Current Projects

Dollar Stores and Food Access for Rural Households in the US, 2008-2020: Abstract: Dollar stores have rapidly expanded their food offerings in recent years. These foods tend to be higher in calories, and lower in nutrients, raising public health concerns, especially in rural and low-income areas where food-access challenges are often greatest. However, there is limited empirical evidence evaluating the impact of this expansion on household food purchases on a national scale. Using data from a yearly, nationally representative panel of approximately 50,000 households, we estimated the share of food purchases from 2008 to 2020 by store type and evaluated the role of dollar stores as food retailers in the United States. We found that dollar stores were the fastest-growing food retailers by household expenditure share (increasing by 89.7%) with rural growth outpacing growth elsewhere (increasing by 102.9%). Though dollar stores still represent a small share of national household food purchases (2.1% in 2020), they play an increasingly prominent role in food-at-home purchases for certain disadvantaged and rural communities. Understanding the quality of the foods they offer and how this may affect diet-related health outcomes is warranted. link to AJPH article: link to Tufts Now story:

Dollar Stores and the SNAP Cycle: This study looks to evaluate the healthfulness of foods purchased in dollar stores versus other store types, at various times of the SNAP cycle​. This is supported by a grant by the Gifford​ Center for Population Studies,

Dollar Store Shopping, Obesity, and Dietary Quality: This study looks to analyze the associations among dollar store shopping behavior, dietary quality, and obesity and highlights the role of dollar stores in communities with low access to food and/or are at greater risk of obesity through sub-sample analyses.
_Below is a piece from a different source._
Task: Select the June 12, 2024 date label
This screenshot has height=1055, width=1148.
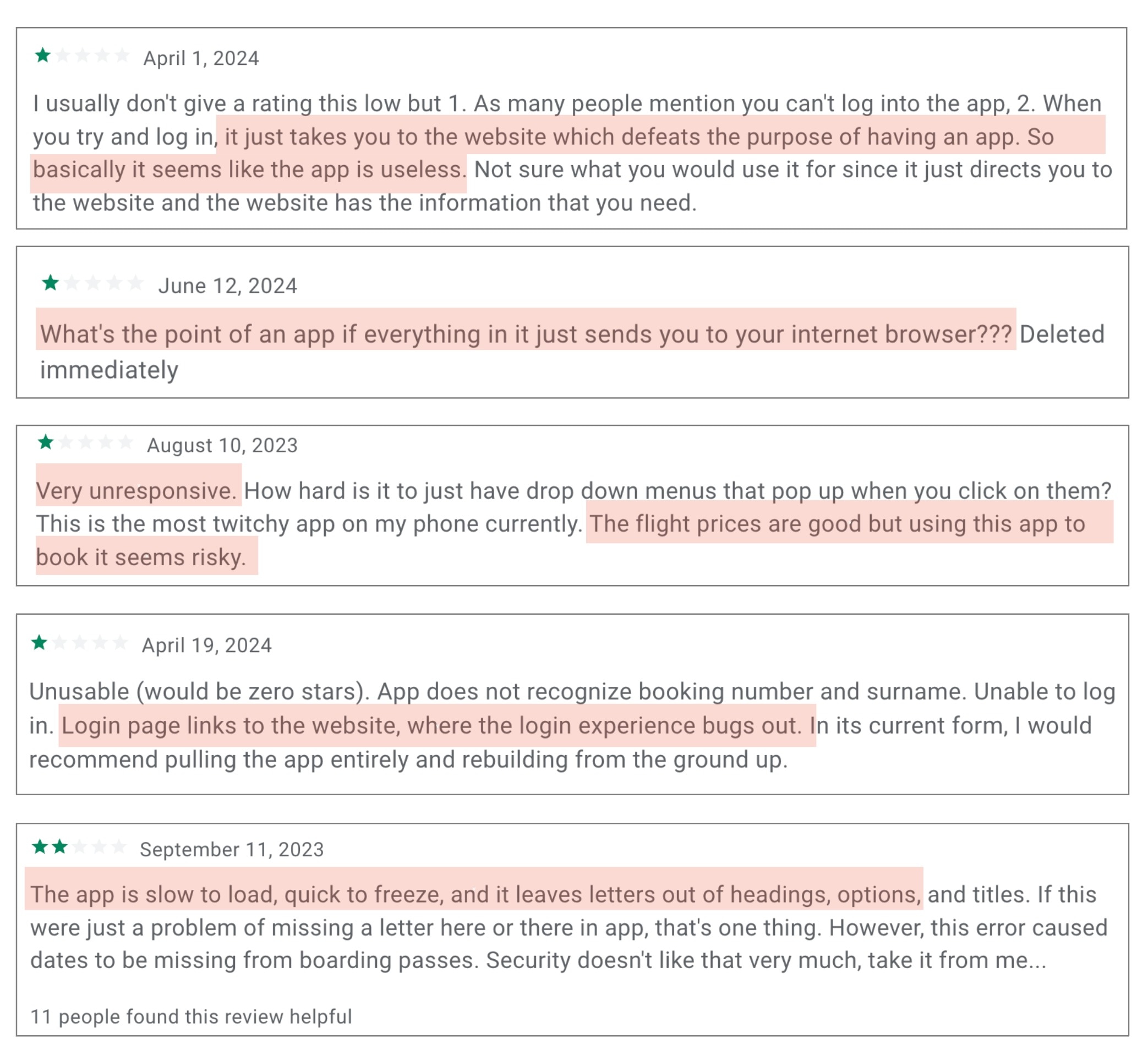Action: pyautogui.click(x=227, y=286)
This is supported by a grant by the Tufts Institute for Global Obesity Research,

Household Expenditures at Dollar Stores and Implications for Health, 2008-18: The primary objective of this study is to characterize household expenditures at dollar stores over the past decade (2008-2018). Specific aims include: (1) ​Estimate dollar store expenditures as a share of total grocery expenditures, as well as dollar store expenditures for specific food categories for 2008 to 2018;​ (2) Characterize the demographics of households for which dollars stores are a significant source of groceries (e.g., by income, race, rurality, etc.); (3) determine how that has changed over the past decade; ​Assess the healthfulness and diversity of dollar store food purchases as compared to other retail channels.​ This is supported by the USDA Economic Research Service through a Cooperative Agreement. Coop Agreement # 58-4000-0-0021,

Is the dollar store the new grocery store? Analysis of dollar stores’ geographic distribution and role in household expenditures​: The primary objective of this study is to Specific Aims​ to assess the current landscape of dollar stores by evaluating the increase in the number of locations of dollar stores across the United States over a ten-year period; and evaluating the regional differences in this increase, including rural/urban contrasts and the presence of dollar stores in low-access areas, to analyze household purchasing behavior, including the share of dollar store expenditure among total grocery expenditures, the characteristics of households that use dollar store as their primary stores, and the healthfulness of dollar store purchases. This is supported by the Tufts Springboard grant,

Other Upcoming Projects:

Literature review: ‘What do we know about food shopping at dollar stores? A systematic review of the literature’, led by Sean Cash and Wenhui Feng

Qualitative analysis: ‘Dollar Store Shopping during the COVID-19 Pandemic: Insights from Fresno and Boston Shoppers’, led by Alex Schmall

Qualitative analysis: ‘Media Coverage of Dollar Store Expansion and Access to Nutritious Food’, led by Madison Reid, Hailey Fromkin, and Susan Koch-Weser


Presentation ‘Does it Matter that People are Buying More Food Than Ever at Dollar Stores‘ – Tufts University, Friedman School of Nutrition Science and Policy Friedman School Speaker Series. Sean Cash, PhD., Lauren Chenarides, PhD., Wenhui Feng, PhD. (2021)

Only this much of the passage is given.